A word-for-word copy is needed of the line containing "Task: Hide the selected bottom layer's eye" and every line after it through the end of the records below, leaving out all pictures.

### Records to use
"""

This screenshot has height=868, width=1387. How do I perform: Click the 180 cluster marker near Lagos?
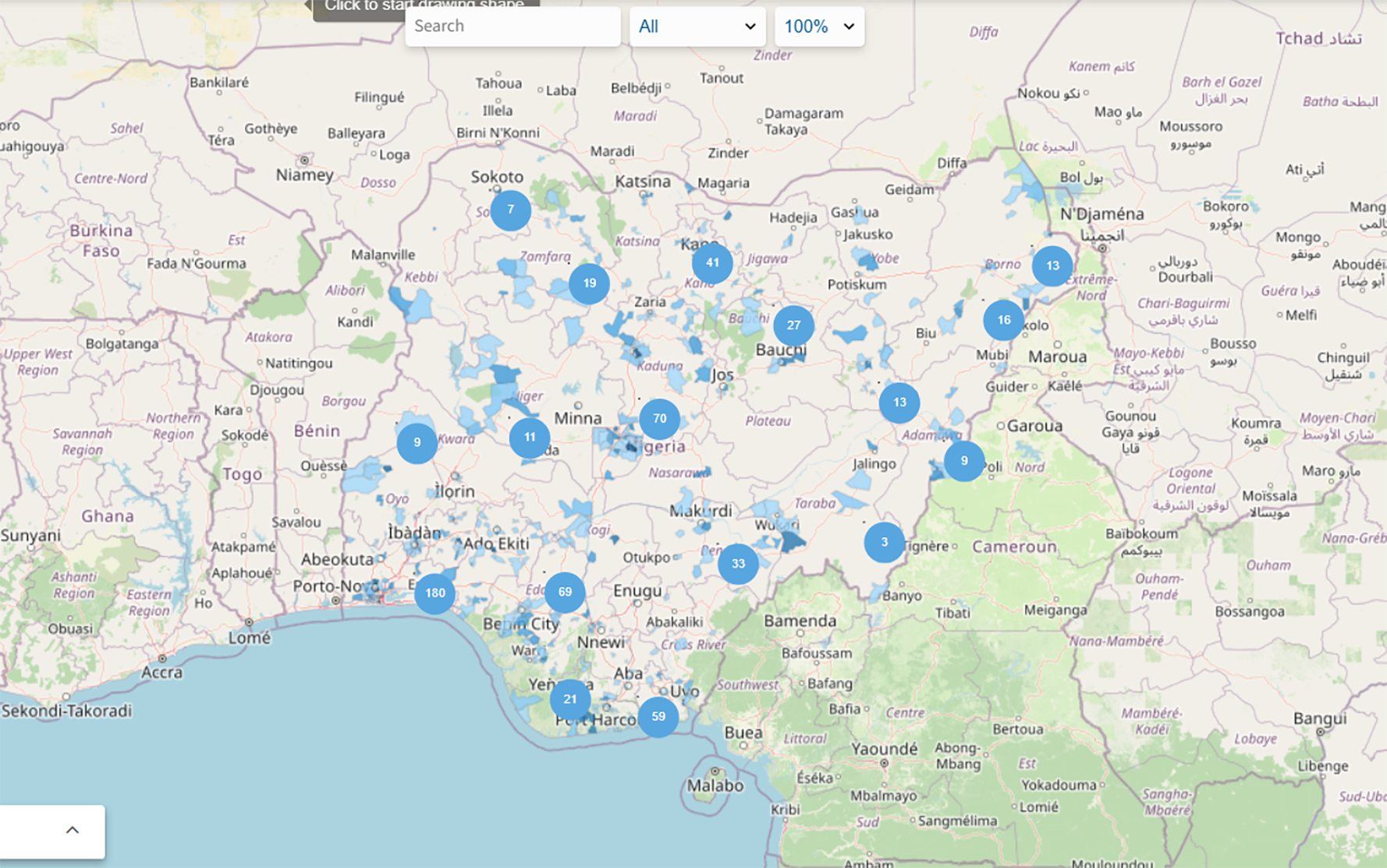[435, 593]
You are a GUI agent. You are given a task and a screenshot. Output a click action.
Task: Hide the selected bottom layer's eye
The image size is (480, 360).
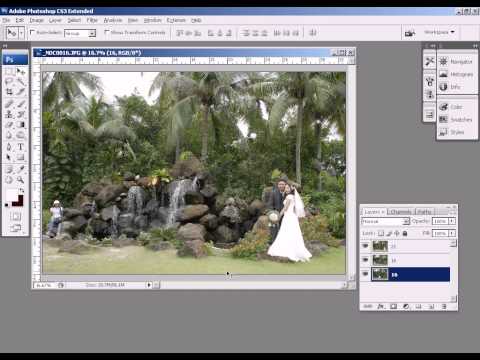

"""

### Task response
Task: Hide the selected bottom layer's eye
The image size is (480, 360).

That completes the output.